Gopika also described the way untouchables were allowed into the temple premises by the then ruler. Her abhinaya while depicting the untouchable who saw Lord Padmanabha through each of the three doors of the sanctum sanctorum for the first time, was very apt and touching. Indeed, the entire performance was marked by highly imaginative abhinaya, performed in a detailed and down-to-earth manner that was easily understandable, though connoisseurs of subtle abhinaya may have found parts of it too graphic.
Even the concept of birth and death being the same, as depicted in the bhajan ‘Visweswara Darshanakara, Chal Man Tum Kashi’ was laid out in detail, with the abhinaya taking us through the life of a man from birth through his growing up years and aging to finally burning at a pyre and turning into ashes. The graphic detail came through well, however, in the depiction of the containing of Ganga in all her tumultuous glory within the locks of Siva’s hair.
‘Ramyanayoru Purushan’ narrated the dream of the heroine where she had a nocturnal visitor whom she identifies as Lord Padmanabha after considering that Cupid was not as handsome, that there was no third eye (Haran) and that Soman’s face had too many blemishes. Gopika concluded her performance with a tillana in Bhoopalam choreographed by her teacher Kalamandalam Sugandhi and a slokam on Ayyappa.

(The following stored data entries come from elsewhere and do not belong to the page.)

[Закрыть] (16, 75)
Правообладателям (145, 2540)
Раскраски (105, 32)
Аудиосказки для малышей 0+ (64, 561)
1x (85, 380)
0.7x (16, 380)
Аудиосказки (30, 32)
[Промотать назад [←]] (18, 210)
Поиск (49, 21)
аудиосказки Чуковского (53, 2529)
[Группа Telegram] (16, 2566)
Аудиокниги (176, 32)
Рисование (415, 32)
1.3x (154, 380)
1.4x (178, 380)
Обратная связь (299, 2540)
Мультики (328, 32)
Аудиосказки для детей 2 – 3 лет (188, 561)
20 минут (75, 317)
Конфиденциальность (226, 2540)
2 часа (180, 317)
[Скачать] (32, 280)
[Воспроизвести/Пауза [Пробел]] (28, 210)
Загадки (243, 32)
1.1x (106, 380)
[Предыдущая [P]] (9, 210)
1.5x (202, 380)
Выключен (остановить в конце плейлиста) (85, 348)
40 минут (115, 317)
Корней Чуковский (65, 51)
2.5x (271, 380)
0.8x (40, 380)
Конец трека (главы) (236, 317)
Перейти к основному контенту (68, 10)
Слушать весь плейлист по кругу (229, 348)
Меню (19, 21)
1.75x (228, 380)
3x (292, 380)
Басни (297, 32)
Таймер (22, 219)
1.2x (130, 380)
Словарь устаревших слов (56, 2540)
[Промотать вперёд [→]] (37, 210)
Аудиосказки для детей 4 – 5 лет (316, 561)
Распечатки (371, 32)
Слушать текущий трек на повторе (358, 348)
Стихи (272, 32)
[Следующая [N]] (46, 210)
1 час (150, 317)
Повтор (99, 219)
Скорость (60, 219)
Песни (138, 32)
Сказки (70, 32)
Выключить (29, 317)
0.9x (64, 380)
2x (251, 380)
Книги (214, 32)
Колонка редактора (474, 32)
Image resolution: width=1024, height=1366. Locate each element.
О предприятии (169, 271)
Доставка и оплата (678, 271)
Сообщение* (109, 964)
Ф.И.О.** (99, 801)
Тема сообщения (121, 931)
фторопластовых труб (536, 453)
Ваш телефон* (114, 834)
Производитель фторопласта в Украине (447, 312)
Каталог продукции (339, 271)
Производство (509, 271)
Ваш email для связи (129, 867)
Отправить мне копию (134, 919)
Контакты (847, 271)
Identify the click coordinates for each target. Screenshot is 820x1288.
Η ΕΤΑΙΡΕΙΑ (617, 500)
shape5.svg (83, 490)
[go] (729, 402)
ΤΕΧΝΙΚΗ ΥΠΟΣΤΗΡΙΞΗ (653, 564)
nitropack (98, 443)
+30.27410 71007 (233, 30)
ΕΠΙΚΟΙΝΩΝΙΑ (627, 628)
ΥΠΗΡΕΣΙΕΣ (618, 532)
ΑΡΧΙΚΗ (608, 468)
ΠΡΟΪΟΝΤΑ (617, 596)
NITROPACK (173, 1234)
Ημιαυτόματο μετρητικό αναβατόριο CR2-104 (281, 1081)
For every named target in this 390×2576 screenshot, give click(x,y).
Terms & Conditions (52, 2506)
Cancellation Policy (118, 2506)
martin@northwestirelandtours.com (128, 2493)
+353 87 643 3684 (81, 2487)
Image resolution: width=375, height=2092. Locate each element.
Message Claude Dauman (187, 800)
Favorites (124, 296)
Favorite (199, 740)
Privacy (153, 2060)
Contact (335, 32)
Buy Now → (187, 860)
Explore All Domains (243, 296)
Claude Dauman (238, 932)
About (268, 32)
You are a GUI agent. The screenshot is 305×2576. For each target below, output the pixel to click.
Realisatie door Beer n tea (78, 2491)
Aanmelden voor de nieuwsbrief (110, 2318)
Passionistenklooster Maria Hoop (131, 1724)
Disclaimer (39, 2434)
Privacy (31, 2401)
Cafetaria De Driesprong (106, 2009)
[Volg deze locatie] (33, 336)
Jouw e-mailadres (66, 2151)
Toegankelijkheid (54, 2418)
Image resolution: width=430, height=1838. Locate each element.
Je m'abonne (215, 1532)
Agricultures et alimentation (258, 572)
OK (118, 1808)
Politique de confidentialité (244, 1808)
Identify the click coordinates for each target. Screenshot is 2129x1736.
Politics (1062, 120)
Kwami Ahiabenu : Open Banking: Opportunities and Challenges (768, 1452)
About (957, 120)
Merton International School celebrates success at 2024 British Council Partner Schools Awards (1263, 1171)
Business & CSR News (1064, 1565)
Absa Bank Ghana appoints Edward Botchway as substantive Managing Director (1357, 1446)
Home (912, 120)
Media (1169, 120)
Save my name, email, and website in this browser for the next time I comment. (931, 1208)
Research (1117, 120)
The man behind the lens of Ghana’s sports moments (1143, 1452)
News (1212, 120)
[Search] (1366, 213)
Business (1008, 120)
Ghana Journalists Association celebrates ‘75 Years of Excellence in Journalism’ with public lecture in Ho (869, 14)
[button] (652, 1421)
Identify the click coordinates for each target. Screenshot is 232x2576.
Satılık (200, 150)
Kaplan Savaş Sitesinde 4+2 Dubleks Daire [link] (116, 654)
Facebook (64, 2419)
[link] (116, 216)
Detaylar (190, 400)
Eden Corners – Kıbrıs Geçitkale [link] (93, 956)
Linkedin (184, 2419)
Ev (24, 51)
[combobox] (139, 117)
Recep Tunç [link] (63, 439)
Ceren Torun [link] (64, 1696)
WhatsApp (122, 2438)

The musical accompaniment for the performance was extremely melodious. Sudev Warrier’s voice enhanced the emotion in the dance and he immersed himself completely in the music. M.S. Sukhi on the mridangam was excellent, lending life to the traditionally unhurried pace of the nritta without being overpowering. Jaishankar on the edakkai and Vinod Kumar on the violin provided the musical background while the several stories were elaborated. Vipina Ramachandran wielded the cymbals.